Der Abend mit Liu teilte sich, obwohl auf dem Konzertprogramm nur von einer Pause zu lesen war, in drei gänzlich unterschiedliche Teile: Die Französische Suite Nr. 5 in G-Dur von Johann Sebastian Bach und Chopins Balladen Nr. 2 und 3, in F-Dur und As-Dur respektive.
Lius Interpretationen der Bachs Suiten kann man als präzise bezeichnen: Vollkommene Kontrolle im Anschlag, der eine Intention spürbar macht und in der man kein Zuviel oder Zuwenig ausmachen könnte, sowie in exakten, leicht angebrachten Trillern. Bei Chopins Balladen mischte sich etwas mehr rohe Emotion in das Spiel des Künstlers ein, welches sich auch in seinen Händen, vor allem aber im stampfenden linken Bein, das nicht mit den Pedalen beschäftigt war, Bahn bricht.
Nach der Pause ein um ein vielfaches interessanterer Vortrag von Ravels „Miroirs“, für welchen die Übergänge zwischen den fünf Sätzen kaum mehr waren als eine gespielte Note: Die Stille dauerte gerade so lang, wie der Nachhall der letzten Töne. Ein Kraftakt, der für 25 Minuten absoluten Fokus unter Beweis stellte. Dem autoreflexiven Thema der Musik war Lius zurückgenommener, präziser Vortrag mehr als noch angemessen, wie auf den Leib geschrieben. Es eröffnete sich eine räumliche Dimension auf der Bühne, eine Tiefe tut sich auf, was der Kontinuität geschuldet ist, die Liu zu schaffen weiß indem Zögern und Pausen knapp gehalten werden und Bewegungen mit einer Hand gespielt, von der anderen akzentuiert werden.

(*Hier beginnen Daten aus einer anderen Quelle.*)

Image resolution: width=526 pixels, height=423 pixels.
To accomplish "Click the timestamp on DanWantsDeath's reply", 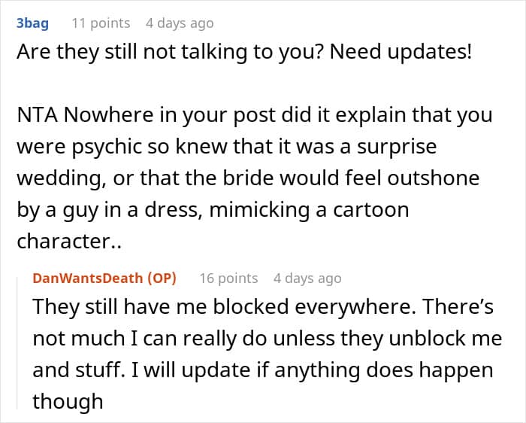I will [x=307, y=278].
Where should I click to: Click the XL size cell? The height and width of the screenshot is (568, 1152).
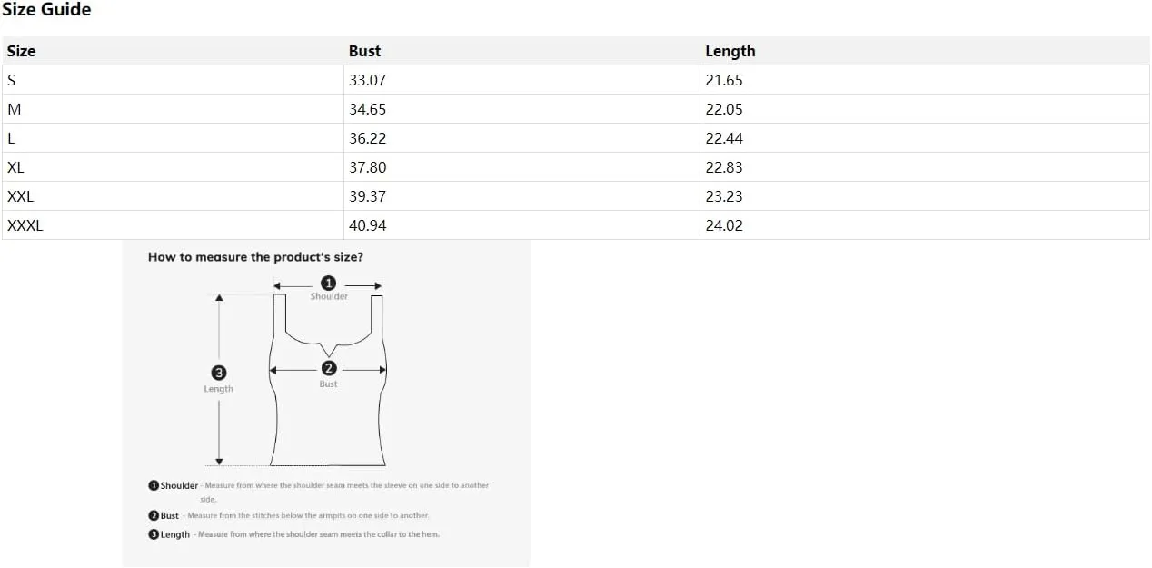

Auf Ravel folgt mit Liszts „Réminiscences de Don Juan“ in welchem beim jungen Pianisten auch eine leidenschaftliche Seite zu erkennen war, die in eine dramatische Steigerung mit zuhörends beschleunigtem Spiel, das in ein surreales Finale überging, nach welchem man sich einen Kollaps in die Erschöpfung erwartet hätte, nach dem Bruce Liu sich, von Stehenden Ovationen getragen allerdings noch ein kleines Jukebox-Konzert aus dem Stegreif entlocken ließ, mit ganzen fünf Zugaben.
 
 
Die letzte eine freie, humorvolle Neuinterpretation von Beethovens „Für Elise“, welche dem verbrauchtem Stück für Klavierschüler neues Leben als Jazzstück mit Ragtime bis Jazz-Charakter gab und als mitreißend statt einlullend wiederbelebte. Auch das braucht es: eine gewisse Portion nicht an Respektlosigkeit, sondern an Bereitschaft, Elemente des klassischen Kanons neu zu arrangieren. Ein Kanon der in Stein gemeißelt bleibt, ist schon jetzt ein toter.